Keywords: anaesthetic techniques, anaesthetics local, pharmacokinetics, regional, ropivacaine
WHAT IS ALREADY KNOWN ABOUT THIS SUBJECT
For peripheral nerve blocks, larger doses of local anaesthetic than recommended are frequently used. In the absence of pharmacokinetic data, using higher than recommended doses may pose a medico-legal problem in cases of local anaesthetic systemic toxicity.
WHAT THIS STUDY ADDS
This is the only study describing the pharmacokinetic profile in serum of 450 mg ropivacaine with and without epinephrine for combined sciatic/femoral nerve block. Free serum concentrations of ropivacaine in both groups remained well below the assumed threshold of 0.56 μg ml−1 for systemic toxicity.
Introduction
In recent years, peripheral nerve block (PNB) has rapidly gained popularity as an anaesthetic technique for upper and lower extremity surgery. Compared with general anaesthesia or central neuraxis blockade, interference of PNB with vital functions is minimal and postoperative analgesia is excellent.
For lower extremity surgery, a combination of two or three PNBs is usually necessary, especially when surgery is performed under exsanguination and the use of a tourniquet.
With the combination of several PNBs, larger doses than recommended [1] are frequently used.
Despite a plea for abandoning the practice of stating blanket maximum recommended doses for local anaesthetics [2] and a widespread consensus that maximum recommended doses are not evidence-based, they continue to be mentioned in textbooks and by manufacturers. In the absence of pharmacokinetic data, using higher than recommended doses may pose a medico-legal problem in case of local anaesthetic systemic toxicity.
Ropivacaine is a long acting amide local anaesthetic. It is structurally closely related to bupivacaine, but has a better safety profile with regard to central nervous system and cardiotoxicity [3]. Unlike bupivacaine, which is a racemate, ropivacaine is a single S(–)-enantiomer [4].

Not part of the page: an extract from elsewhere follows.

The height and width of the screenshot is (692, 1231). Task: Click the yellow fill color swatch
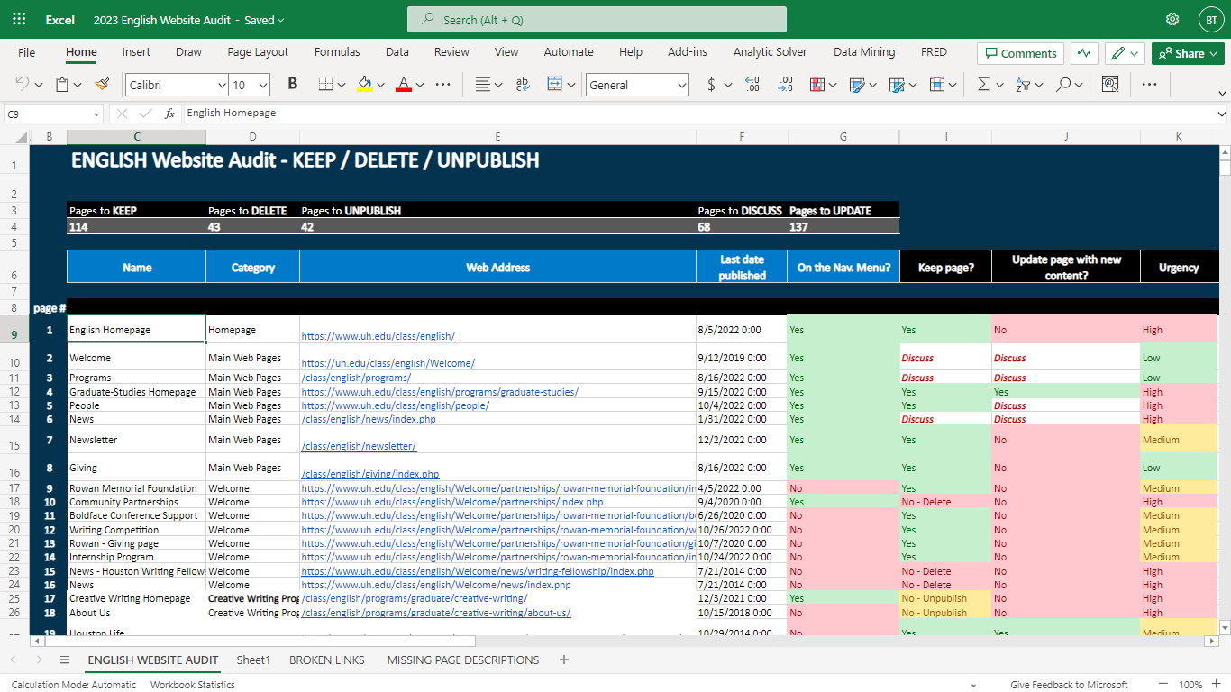click(x=365, y=85)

Several authors advocate the addition of epinephrine to large doses of local anaesthetics in order to reduce the maximum concentration [1] or to act as a marker for intravascular injection [5]. However, the literature is inconclusive whether the addition of epinephrine 5 μg ml−1 (1:200 000) offers pharmacokinetic advantages over ropivacaine alone. Some studies did find an advantage [3, 6–8], whereas others did not [9, 10].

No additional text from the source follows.